##### Text provided

Re: Fwd: Unprivileged user can induce crash by using an SUSET param in PGOPTIONS

On Thu, Jul 21, 2022 at 05:39:35PM -0700, Gurjeet Singh wrote:
> One notable side effect of this change is that
> process_session_preload_libraries() is now called _before_ we
> SetProcessingMode(NormalProcessing). Which means any database access
> performed by _PG_init() of an extension will be doing it in
> InitProcessing mode. I'm not sure if that's problematic.

I cannot see a reason why on top of my mind. The restrictions of
InitProcessing apply to two code paths of bgworkers connecting to a
database, and normal processing is used as a barrier to prevent the
creation of some objects.

> The patch also adds an assertion in pg_parameter_aclcheck() to ensure
> that there's a transaction is in progress before it's called.

+ /* It's pointless to call this function, unless we're in a transaction. */
+ Assert(IsTransactionState());

This can involve extension code, I think that this should be at least
an elog(ERROR) so as we have higher chances of knowing if something
still goes wrong in the wild.

> The patch now lets the user connect, throws a warning, and does not crash.
>
> $ PGOPTIONS="-c plperl.on_plperl_init=" psql -U test
> WARNING: permission denied to set parameter "plperl.on_plperl_init"
> Expanded display is used automatically.
> psql (15beta1)
> Type "help" for help.

I am wondering whether we'd better have a test on this one with a
non-superuser. Except for a few tests in the unsafe section,
session_preload_libraries has a limited amount of coverage.

+ /*
+ * process any libraries that should be preloaded at backend start (this
+ * can't be done until GUC settings are complete). Note that these libraries
+ * can declare new GUC variables.
+ */
+ process_session_preload_libraries();
There is no point in doing that during bootstrap anyway, no?
--
Michael

##########

From the reply above, list every name that is immediately followed by an opening parenthesis, with no space between them. Give each name once.

##### Information shown

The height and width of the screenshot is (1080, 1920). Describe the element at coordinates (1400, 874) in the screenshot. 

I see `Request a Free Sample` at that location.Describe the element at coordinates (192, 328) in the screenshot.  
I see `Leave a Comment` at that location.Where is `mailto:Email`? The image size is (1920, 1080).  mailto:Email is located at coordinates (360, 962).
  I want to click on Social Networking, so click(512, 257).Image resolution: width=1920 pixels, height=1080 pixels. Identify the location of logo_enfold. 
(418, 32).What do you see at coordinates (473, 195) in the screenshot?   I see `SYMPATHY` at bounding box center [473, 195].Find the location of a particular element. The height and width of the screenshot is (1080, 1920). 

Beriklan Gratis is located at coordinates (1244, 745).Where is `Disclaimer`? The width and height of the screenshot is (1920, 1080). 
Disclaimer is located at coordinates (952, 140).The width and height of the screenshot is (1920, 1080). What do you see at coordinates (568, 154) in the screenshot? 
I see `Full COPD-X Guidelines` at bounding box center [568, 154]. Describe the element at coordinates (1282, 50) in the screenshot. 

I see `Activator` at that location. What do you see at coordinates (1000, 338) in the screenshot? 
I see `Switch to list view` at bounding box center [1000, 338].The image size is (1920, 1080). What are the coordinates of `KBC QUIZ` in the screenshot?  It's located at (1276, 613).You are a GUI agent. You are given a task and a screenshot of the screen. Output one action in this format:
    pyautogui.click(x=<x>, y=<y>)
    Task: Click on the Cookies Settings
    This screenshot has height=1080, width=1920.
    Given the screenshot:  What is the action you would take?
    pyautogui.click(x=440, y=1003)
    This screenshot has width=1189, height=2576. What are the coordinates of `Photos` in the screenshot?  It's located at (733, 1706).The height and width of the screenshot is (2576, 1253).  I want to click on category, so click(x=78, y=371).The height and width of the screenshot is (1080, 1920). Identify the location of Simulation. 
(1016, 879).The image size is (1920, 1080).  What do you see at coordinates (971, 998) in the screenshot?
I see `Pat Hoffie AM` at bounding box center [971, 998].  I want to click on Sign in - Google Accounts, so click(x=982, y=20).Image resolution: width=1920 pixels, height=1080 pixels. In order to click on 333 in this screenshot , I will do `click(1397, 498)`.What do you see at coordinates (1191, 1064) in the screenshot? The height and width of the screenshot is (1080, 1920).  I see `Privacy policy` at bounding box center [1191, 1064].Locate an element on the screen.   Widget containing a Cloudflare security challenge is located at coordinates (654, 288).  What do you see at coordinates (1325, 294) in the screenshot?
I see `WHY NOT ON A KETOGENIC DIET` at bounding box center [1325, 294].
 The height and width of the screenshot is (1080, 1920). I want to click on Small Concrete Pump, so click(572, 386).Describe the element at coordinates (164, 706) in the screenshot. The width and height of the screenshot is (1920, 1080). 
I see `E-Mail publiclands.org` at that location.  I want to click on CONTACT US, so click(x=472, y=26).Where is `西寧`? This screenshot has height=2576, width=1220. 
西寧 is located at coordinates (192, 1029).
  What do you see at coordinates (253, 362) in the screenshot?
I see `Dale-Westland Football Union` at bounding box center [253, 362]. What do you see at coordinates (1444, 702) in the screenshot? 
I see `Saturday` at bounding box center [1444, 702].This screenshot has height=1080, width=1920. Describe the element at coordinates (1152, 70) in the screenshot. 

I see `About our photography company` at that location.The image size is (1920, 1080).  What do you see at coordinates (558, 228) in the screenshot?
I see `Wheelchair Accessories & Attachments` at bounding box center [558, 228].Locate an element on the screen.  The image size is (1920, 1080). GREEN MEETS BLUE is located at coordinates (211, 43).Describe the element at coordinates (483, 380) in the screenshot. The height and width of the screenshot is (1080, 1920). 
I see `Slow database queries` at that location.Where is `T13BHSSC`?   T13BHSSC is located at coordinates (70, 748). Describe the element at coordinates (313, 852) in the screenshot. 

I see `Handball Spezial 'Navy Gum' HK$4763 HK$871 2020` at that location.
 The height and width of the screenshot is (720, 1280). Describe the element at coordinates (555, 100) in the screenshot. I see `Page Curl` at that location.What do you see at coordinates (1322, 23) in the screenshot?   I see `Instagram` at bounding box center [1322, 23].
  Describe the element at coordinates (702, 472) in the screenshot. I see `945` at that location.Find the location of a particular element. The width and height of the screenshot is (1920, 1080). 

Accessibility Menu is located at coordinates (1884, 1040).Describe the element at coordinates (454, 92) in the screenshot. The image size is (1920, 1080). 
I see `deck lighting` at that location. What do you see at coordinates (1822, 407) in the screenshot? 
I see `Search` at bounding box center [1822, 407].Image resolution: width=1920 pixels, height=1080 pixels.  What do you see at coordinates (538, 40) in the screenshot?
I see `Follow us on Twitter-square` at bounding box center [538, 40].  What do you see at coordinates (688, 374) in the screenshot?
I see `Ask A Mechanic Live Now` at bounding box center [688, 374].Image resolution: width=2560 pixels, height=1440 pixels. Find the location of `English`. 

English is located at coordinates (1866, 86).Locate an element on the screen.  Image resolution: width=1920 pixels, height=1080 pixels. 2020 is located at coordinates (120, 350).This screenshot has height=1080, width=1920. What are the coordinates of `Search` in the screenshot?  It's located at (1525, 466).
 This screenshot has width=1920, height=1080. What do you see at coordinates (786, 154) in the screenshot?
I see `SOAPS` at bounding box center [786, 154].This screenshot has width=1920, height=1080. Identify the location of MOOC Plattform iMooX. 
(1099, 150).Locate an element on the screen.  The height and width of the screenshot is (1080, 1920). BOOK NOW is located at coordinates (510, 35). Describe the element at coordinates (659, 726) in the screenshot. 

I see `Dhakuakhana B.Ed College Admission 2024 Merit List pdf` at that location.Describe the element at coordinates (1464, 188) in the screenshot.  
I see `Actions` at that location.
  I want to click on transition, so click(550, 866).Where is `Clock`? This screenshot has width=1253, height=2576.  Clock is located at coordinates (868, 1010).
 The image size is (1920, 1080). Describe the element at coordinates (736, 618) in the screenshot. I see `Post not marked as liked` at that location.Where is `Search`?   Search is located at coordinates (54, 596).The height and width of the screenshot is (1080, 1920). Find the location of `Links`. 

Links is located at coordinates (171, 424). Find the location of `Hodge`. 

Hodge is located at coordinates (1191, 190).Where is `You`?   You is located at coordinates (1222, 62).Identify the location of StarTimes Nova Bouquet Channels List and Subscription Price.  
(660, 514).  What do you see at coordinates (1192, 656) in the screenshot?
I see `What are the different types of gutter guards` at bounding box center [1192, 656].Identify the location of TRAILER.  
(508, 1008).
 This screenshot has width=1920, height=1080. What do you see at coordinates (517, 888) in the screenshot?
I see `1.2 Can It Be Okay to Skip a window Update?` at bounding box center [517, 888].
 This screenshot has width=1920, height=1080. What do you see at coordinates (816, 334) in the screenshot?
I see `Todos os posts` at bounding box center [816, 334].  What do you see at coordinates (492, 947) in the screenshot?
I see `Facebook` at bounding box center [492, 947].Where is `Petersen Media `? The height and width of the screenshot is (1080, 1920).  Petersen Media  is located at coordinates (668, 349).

##########

**Answer for the task:**
process_session_preload_libraries
SetProcessingMode
_PG_init
pg_parameter_aclcheck
Assert
IsTransactionState
elog